DATA RECORDS —
· · · · · · ·

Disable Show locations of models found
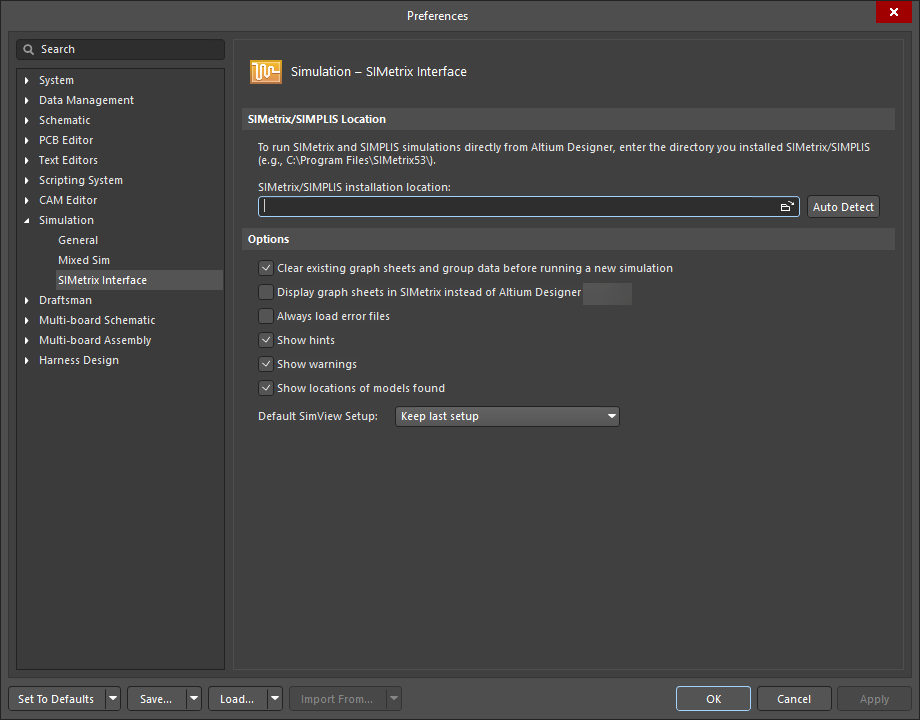Image resolution: width=920 pixels, height=720 pixels. [266, 388]
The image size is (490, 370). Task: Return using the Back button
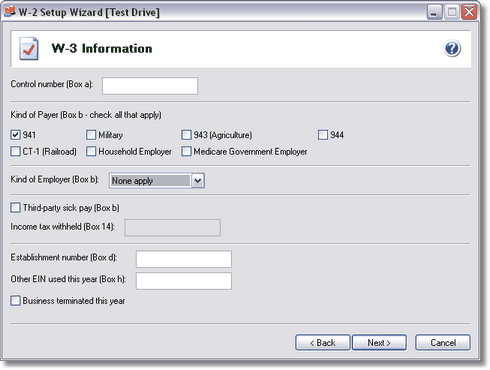pyautogui.click(x=323, y=343)
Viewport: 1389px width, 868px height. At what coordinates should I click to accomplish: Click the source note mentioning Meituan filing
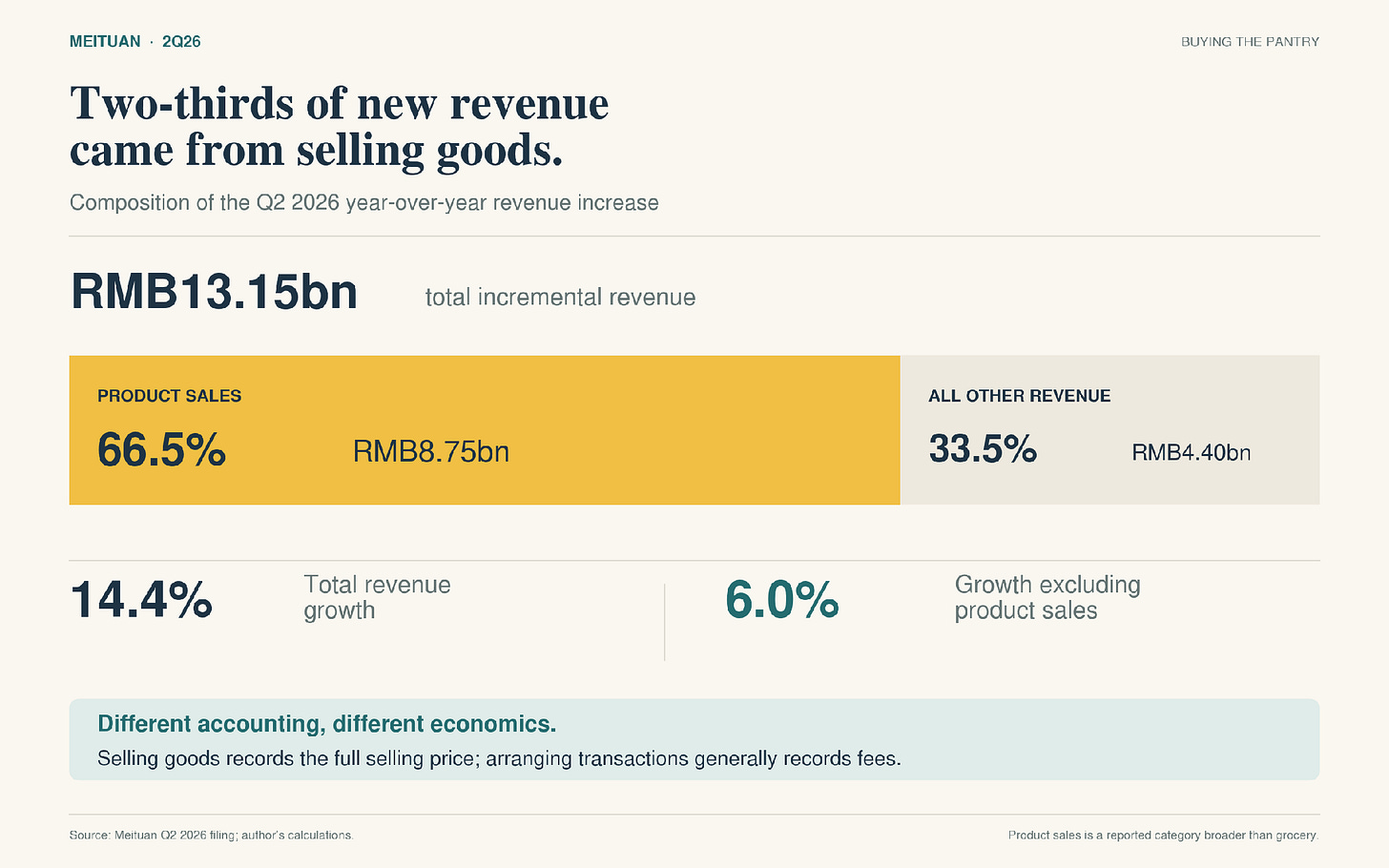pyautogui.click(x=212, y=836)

· · · · · · ·

PROBLEM —
Rewrite the records with "Back button" replaced by "back arrow" and everything else unchanged. Leave the pictures out.

RESULT FOR THIS EXERCISE —
Disable Show locations of models found
Image resolution: width=920 pixels, height=720 pixels. [266, 388]
The image size is (490, 370). Task: Return using the back arrow
pyautogui.click(x=323, y=343)
Viewport: 1389px width, 868px height. At what coordinates should I click to accomplish: Click the source note mentioning Meituan filing
pyautogui.click(x=212, y=836)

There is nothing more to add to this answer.